Qualità dell’aria, molte città italiane hanno già superato i limiti annuali nel primo trimestre 2026

Il monitoraggio del progetto “Cambiamo aria” su 27 città: Milano, Verona e Modena in testa per sforamenti di PM10.

Qualità dell’aria, molte città italiane hanno già superato i limiti annuali nel primo trimestre 2026

NNei primi tre mesi del 2026, numerose città italiane hanno già raggiunto o superato il numero massimo di sforamenti dei limiti di qualità dell’aria consentiti su base annuale. È quanto emerge dall’aggiornamento del progetto “Cambiamo aria”, promosso da ISDE Italia insieme all’Osservatorio Mobilità Urbana Sostenibile e alla Clean Cities Campaign, basato sui dati di 58 centraline distribuite in 27 città.

PM10: limiti annuali già bruciati a marzo 2026

I dati sul particolato grossolano (PM10) mostrano una situazione già critica. A Milano, nella centralina di viale Marche, si contano 48 giorni con concentrazioni superiori a 45 µg/m³ e 41 oltre il limite attuale di 50 µg/m³, un valore che supera ampiamente il massimo annuo previsto dalla futura normativa europea.
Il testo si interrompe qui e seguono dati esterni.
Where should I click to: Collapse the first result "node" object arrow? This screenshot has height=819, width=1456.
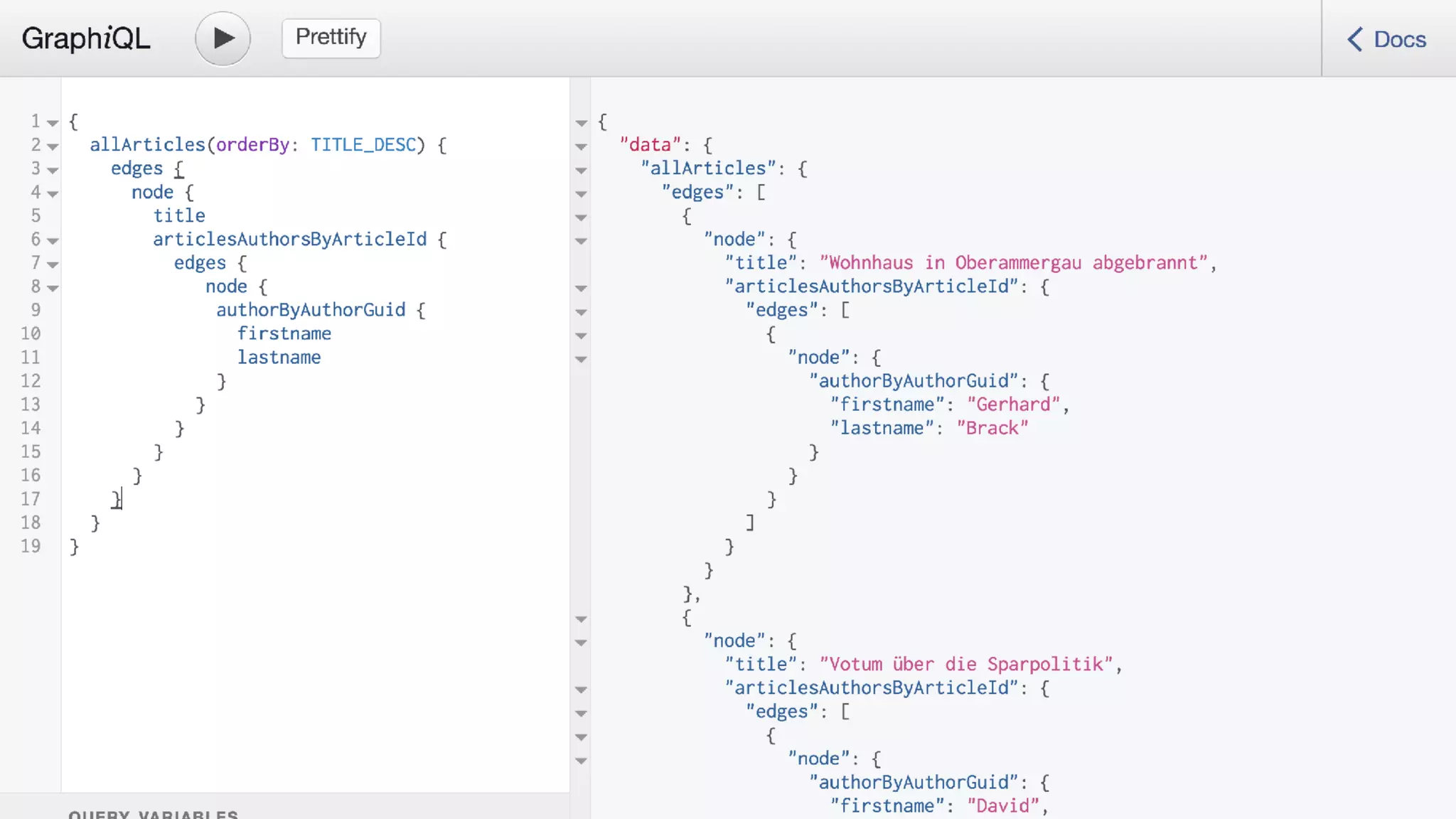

Verona registra 43 giorni oltre i 45 µg/m³ e 40 sopra il limite attuale; Modena 40 e 35 rispettivamente.

Inquinamento e rumore in Europa
© Credits: Pixabay

Ma il problema è diffuso su tutta la Pianura Padana: anche Torino, Padova, Brescia, Venezia, Vicenza, Parma, Bergamo e Bologna hanno già consumato, entro fine marzo, il contingente annuale di sforamenti consentito dalla direttiva europea. Rispetto alle soglie più stringenti dell’Organizzazione Mondiale della Sanità – fissate a un massimo di 4 giorni l’anno – il limite risulta superato in tutte le città monitorate.

PM2,5: esposizione prolungata al Nord

Ancora più allarmante è la situazione per il PM2,5, il particolato fine considerato il più pericoloso per la salute in quanto capace di penetrare in profondità nei polmoni. In città come Padova, Milano, Torino, Brescia e Modena si registrano già oltre 30 giorni con valori superiori a 25 µg/m³, superando il limite annuo previsto dalla direttiva europea. Se si applicano le soglie raccomandate dall’OMS, in diverse città del Nord i giorni di superamento raggiungono quota 60 su 90 disponibili nel trimestre, segnalando un’esposizione cronica e prolungata della popolazione.

Microplastiche nell’aria di case e auto
© Credits: Pexels

Il biossido di azoto, legato principalmente alle emissioni del traffico veicolare, mostra criticità che si estendono anche al Centro-Sud. A Palermo, Torino, Genova, Milano e Napoli il tetto annuale di superamenti previsto dalla normativa europea è già stato raggiunto o superato entro marzo. Rispetto ai limiti OMS, città come Roma, Catania, Bergamo, Vicenza e Verona registrano oltre 80 giorni sopra la soglia su 90 disponibili. Soltanto Reggio Calabria rimane al di sotto del limite annuale raccomandato.

Pianura Padana, le condizioni peggiori dell’aria

Le criticità più acute si concentrano nel Nord Italia e nella Pianura Padana, dove le condizioni meteorologiche invernali – scarsa ventilazione e inversioni termiche – impediscono la dispersione degli inquinanti, aggravando l’accumulo di polveri sottili nei mesi più freddi.

I dati del primo trimestre 2026 confermano una distanza strutturale tra la situazione reale delle città italiane e gli obiettivi fissati dalle normative europee e dalle raccomandazioni sanitarie internazionali, evidenziando la necessità di interventi più incisivi sulla riduzione delle emissioni in ambito urbano.